Один — ноль в пользу супруги, констатировал я. Однако счет не удержался! В лучших традициях британских госслужащих Амелия оттолкнулась от канатов ринга и нанесла ответный удар.

— Тогда я поеду в машине сопровождения, — с улыбкой сказала она, сложив мобильный телефон. — Там я тоже смогу позаботиться о своих ногтях.

Джефф открыл для Рут одну из задних дверей «Ягуара». Я обошел машину с другой стороны и едва не сломал пальцы, дернув за тугую рукоятку. Когда я устроился на кожаном сиденье, дверь с газообразным шипением закрылась за мной.

— Она бронированная, сэр, — сообщил мне Джефф, глядя в зеркало заднего вида. — Весит две с половиной тонны. Но она может идти на сотне миль в час со всеми четырьмя простреленными шинами.

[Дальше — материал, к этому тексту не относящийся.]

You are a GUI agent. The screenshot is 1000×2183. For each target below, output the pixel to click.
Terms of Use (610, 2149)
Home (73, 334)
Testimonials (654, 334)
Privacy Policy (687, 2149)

— Кончай, Джефф, — полушутливо проворчала Рут, когда мы тронулись с места. — Он не хочет слушать эту дребедень.

— Окна в дюйм толщиной, и они не открываются. Так что лучше не пробуйте. Салон защищен от химической и биологической атаки. Запас кислорода рассчитан на час. Вы только представьте, сэр! В данный момент вы находитесь в самом безопасном месте на Земле. Такого в вашей жизни еще не было и, возможно, никогда не будет!

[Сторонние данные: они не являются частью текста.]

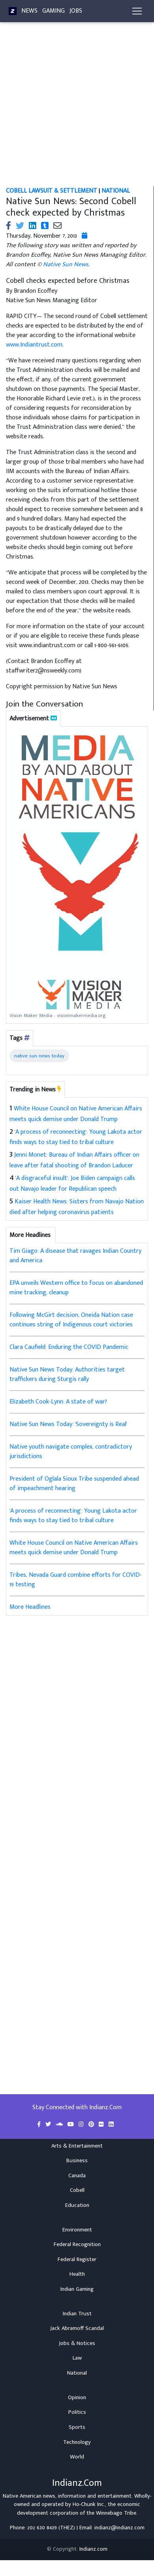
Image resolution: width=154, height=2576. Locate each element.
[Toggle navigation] (137, 11)
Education (77, 2205)
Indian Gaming (77, 2289)
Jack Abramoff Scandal (77, 2328)
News (29, 11)
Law (77, 2358)
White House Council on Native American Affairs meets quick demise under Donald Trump (75, 1114)
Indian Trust (77, 2313)
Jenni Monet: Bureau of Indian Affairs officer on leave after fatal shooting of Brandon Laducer (74, 1160)
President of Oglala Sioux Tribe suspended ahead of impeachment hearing (74, 1484)
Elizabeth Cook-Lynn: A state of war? (58, 1401)
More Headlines (30, 1607)
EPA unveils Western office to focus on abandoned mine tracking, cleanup (76, 1288)
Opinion (77, 2397)
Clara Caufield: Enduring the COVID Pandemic (68, 1347)
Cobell (77, 2190)
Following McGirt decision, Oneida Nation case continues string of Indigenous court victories (71, 1320)
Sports (77, 2427)
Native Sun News (65, 264)
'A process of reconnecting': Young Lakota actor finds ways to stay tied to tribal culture (75, 1137)
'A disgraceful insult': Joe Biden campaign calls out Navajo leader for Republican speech (72, 1183)
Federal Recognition (77, 2244)
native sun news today (39, 1055)
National (77, 2373)
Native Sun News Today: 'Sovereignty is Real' (68, 1424)
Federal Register (77, 2259)
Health (77, 2274)
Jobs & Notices (77, 2343)
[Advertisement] (74, 109)
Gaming (53, 11)
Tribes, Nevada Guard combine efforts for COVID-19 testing (75, 1580)
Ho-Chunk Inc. (89, 2504)
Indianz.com (93, 2549)
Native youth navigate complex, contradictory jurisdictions (70, 1451)
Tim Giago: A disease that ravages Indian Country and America (75, 1256)
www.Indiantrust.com (34, 344)
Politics (77, 2412)
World (77, 2457)
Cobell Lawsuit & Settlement (51, 191)
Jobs (75, 11)
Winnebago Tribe (116, 2513)
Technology (77, 2442)
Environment (77, 2230)
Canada (77, 2175)
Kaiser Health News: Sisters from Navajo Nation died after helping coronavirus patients (76, 1207)
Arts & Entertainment (77, 2146)
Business (77, 2160)
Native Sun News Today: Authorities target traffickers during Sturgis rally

Рут рассмеялась и брезгливо поморщилась.

— Большие мальчики со своими игрушками!

Внешний мир казался немым и далеким. Лесная дорога плавно скользила впереди, как резиновая лента. Наверное, так чувствуешь себя в утробе матери, подумал я. Чудесное ощущение полной безопасности. Мы переехали мертвого скунса, и большая машина даже не дрогнула.

— Нервничаете? — спросила Рут.

— Нет. С какой стати? Или мне следует нервничать?

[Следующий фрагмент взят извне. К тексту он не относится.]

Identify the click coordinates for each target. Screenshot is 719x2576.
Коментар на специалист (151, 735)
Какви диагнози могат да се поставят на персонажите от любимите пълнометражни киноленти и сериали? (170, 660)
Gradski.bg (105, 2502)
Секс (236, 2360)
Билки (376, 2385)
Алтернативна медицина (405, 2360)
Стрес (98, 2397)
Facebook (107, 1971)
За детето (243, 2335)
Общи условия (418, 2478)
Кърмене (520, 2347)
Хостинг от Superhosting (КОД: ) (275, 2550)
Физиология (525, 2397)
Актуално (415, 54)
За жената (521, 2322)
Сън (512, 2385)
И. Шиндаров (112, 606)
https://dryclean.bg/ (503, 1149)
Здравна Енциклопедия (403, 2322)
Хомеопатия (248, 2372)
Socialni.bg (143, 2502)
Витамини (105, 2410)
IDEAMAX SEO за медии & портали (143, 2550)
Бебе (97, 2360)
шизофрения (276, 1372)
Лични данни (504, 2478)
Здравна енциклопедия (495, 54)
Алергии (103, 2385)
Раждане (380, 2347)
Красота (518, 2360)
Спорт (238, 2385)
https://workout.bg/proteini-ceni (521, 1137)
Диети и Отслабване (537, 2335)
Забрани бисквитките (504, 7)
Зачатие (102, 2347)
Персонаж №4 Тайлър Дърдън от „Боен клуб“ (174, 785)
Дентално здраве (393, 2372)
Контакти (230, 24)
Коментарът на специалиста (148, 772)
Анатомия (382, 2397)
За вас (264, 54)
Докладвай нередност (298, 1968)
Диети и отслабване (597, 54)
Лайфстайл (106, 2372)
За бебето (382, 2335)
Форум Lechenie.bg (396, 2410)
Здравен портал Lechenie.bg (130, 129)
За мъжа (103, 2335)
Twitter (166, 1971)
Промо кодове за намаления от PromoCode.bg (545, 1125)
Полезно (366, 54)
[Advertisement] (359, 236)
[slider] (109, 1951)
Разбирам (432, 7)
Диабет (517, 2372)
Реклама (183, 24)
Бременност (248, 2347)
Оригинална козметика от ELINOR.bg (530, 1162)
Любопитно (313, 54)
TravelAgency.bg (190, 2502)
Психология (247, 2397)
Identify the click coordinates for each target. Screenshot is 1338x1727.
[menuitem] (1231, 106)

— Ну, что вы! Адам самый любезный мужчина, которого я когда–либо встречала. Мой принц Очарование!

Рут снова издала гортанный грубоватый смех.

— О господи! — глядя в окно, прошептала она. — Я так радуюсь, когда выезжаю из этого леса. Как будто живу в заколдованной чаще.

Я посмотрел через плечо на минивэн, который следовал сразу за нами. Насколько комфортным и соблазнительным был такой уровень существования. Я уже начинал привыкать к нему. Наверное, отказ от привычных привилегий походил на горе ребенка, которого бросила любимая мамочка. Хотя благодаря войне с террором у Лэнга эти привилегии останутся навсегда. Их не отнимут у него. Он никогда не будет стоять в очереди на автобусной остановке и даже никогда не сядет сам за руль. Его будут холить и держать в закрытом коконе, как царя Николая Романова перед началом революции.

Мы выехали из леса на главную трассу, свернули налево, затем почти тут же сделали правый поворот и оказались рядом с оградой, за которой виднелся аэродром. Я с изумлением смотрел на большую взлетно–посадочную полосу.

— Мы уже приехали?

— Летом Марти обычно покидает свой офис на Манхэттене в четыре часа дня, — сказала Рут, — а к шести часам он появляется на местном пляже.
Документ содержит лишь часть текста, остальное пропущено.